Confocal microscopic analysis of intracellular pH regulation in isolated guinea pig pancreatic ducts.

pH regulation in isolated guinea pig pancreatic interlobular duct segments loaded with the pH-sensitive fluorophore, 5-(6)-carboxy-SNARF-1-acetoxymethyl ester (SNARF-1), was characterized by laser-scanning confocal microscopy. In HCO3(-)-free medium, intracellular pH (pHi) of duct epithelial cells fell by 0.32 +/- 0.06 pH units in the presence of 0.5 mM amiloride and by 0.36 +/- 0.08 pH units in the absence of Na+. In the presence of extracellular HCO3-, pHi acidified in Na(-)-free medium but not in amiloride-containing medium. Superfusion with Cl(-)-free buffers or with buffers containing 4,4'-diisothiocyanostilbene-2,2'-disulfonic acid produced a cytosolic alkalinization of 0.13-0.22 pH units.
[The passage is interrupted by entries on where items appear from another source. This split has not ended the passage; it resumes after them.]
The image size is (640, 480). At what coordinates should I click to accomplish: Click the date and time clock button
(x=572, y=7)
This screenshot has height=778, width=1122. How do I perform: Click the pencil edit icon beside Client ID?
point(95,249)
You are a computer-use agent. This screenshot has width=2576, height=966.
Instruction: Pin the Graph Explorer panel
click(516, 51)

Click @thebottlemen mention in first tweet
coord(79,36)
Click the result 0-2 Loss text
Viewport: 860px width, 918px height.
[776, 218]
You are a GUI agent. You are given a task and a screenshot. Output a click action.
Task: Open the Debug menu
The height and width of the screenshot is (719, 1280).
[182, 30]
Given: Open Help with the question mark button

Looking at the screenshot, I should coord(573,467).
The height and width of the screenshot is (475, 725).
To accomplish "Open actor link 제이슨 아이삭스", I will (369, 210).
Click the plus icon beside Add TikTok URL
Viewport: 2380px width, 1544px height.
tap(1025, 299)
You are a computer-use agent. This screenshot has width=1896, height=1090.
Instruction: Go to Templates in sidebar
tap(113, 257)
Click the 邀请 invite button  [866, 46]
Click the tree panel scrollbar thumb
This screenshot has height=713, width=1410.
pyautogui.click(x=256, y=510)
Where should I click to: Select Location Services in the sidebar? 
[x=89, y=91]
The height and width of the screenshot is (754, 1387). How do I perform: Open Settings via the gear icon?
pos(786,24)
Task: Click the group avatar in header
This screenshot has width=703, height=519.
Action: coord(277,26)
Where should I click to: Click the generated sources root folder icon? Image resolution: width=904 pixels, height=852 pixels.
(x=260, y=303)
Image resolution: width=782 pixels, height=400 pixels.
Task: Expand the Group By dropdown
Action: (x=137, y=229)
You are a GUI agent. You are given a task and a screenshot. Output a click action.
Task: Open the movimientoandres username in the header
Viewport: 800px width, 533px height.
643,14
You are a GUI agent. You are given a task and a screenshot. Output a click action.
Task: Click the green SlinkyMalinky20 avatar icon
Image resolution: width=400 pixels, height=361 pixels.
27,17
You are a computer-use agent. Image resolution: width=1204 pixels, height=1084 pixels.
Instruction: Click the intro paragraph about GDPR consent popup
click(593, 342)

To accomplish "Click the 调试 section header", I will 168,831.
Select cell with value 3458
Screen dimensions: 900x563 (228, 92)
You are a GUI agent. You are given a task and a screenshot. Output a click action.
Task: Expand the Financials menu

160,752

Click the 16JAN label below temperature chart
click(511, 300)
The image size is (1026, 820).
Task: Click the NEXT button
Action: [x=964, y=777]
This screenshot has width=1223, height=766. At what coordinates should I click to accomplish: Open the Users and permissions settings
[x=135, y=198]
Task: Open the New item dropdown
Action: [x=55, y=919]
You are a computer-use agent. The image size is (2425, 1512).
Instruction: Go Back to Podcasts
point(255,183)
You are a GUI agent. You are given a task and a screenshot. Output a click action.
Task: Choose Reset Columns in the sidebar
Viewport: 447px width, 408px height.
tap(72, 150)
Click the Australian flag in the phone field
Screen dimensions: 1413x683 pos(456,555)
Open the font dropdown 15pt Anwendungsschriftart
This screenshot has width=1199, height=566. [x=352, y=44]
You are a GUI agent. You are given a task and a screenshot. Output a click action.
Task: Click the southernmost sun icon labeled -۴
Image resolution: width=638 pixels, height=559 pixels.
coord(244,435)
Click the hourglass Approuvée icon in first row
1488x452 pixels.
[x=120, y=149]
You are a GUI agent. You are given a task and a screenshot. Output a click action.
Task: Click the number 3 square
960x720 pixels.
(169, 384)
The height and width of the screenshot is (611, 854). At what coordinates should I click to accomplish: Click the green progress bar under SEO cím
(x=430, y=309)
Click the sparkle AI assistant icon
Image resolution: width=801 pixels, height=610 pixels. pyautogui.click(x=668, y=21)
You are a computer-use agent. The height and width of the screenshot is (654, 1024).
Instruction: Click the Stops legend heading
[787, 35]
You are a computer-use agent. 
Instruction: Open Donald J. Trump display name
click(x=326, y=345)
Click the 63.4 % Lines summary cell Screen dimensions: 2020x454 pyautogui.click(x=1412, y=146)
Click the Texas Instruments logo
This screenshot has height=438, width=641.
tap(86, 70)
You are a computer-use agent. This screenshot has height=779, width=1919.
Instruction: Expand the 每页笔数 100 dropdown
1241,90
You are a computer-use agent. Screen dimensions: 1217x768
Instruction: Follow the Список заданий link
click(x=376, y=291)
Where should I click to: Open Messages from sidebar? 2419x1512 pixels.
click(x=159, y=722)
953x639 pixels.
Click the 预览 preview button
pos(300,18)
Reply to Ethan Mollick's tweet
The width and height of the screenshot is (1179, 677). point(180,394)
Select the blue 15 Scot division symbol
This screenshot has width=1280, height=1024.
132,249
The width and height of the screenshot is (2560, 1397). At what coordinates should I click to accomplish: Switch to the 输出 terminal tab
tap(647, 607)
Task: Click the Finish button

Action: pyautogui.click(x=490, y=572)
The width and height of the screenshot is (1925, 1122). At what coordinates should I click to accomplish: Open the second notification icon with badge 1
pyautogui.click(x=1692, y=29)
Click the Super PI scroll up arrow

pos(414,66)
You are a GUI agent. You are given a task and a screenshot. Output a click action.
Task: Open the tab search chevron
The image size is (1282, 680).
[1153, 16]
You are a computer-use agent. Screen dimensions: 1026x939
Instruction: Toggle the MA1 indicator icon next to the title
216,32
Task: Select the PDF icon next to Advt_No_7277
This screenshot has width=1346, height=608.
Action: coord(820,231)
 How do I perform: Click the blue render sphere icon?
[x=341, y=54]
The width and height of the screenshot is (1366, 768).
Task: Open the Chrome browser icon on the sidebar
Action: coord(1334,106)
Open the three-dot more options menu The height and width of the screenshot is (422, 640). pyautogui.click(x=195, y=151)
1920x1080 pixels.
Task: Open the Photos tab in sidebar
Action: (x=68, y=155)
These observations demonstrate the presence of Na+/H+ exchange, Na(+)-HCO3- cotransport, and Cl-/HCO3- exchange in guinea pig pancreatic ducts. pHi recovered significantly from an NH4Cl pulse in HCO3(-)-free buffers containing amiloride and carbachol (50.4%) or amiloride and secretin (40.6%). This recovery was blocked by the H(+)-adenosinetriphosphatase (H(+)-ATPase) inhibitor bafilomycin A1 and by preincubation of ducts with nocodazole or cytochalasin D. These observations suggest that a vesicular H(+)-ATPase augments Na(+)-dependent H+ extrusion during agonist-stimulated bicarbonate secretion and that activation of this transport mechanism involves cytoskeletal elements.